---------- Given information ----------

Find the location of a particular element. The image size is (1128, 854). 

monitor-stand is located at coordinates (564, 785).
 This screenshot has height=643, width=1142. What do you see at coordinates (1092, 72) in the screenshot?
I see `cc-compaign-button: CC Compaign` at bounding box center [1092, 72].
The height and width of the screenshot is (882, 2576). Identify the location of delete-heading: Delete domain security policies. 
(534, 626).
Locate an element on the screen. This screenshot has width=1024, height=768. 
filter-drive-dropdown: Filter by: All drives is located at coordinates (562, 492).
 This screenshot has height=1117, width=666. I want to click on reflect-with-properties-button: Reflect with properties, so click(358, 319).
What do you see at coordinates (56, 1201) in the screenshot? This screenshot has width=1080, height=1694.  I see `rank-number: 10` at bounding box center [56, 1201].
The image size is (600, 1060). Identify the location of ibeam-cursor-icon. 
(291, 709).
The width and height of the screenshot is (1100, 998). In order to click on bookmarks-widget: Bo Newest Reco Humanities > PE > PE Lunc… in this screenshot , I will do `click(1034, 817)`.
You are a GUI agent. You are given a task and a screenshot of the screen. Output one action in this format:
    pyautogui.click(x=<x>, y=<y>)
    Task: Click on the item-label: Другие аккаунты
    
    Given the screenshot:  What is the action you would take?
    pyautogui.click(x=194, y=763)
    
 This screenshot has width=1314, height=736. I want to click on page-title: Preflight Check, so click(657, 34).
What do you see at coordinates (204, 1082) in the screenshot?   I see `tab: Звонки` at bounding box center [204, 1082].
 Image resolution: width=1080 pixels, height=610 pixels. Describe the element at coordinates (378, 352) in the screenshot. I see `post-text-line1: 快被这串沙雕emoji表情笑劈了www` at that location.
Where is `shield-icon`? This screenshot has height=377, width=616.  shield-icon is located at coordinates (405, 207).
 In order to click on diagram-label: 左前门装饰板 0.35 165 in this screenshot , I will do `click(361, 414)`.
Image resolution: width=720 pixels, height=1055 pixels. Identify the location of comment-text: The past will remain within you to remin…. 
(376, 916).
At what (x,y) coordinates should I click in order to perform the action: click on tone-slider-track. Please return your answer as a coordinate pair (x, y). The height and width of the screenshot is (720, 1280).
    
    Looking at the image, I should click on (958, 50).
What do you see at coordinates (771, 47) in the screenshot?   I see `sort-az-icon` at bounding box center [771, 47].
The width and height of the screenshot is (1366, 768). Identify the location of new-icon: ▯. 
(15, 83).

----------

Your task: Pull out every line of the listing that contains the word "size".

Written reply:
Find the location of a particular element. The image size is (1128, 854). 
The image size is (600, 1060). Identify the location of ibeam-cursor-icon. 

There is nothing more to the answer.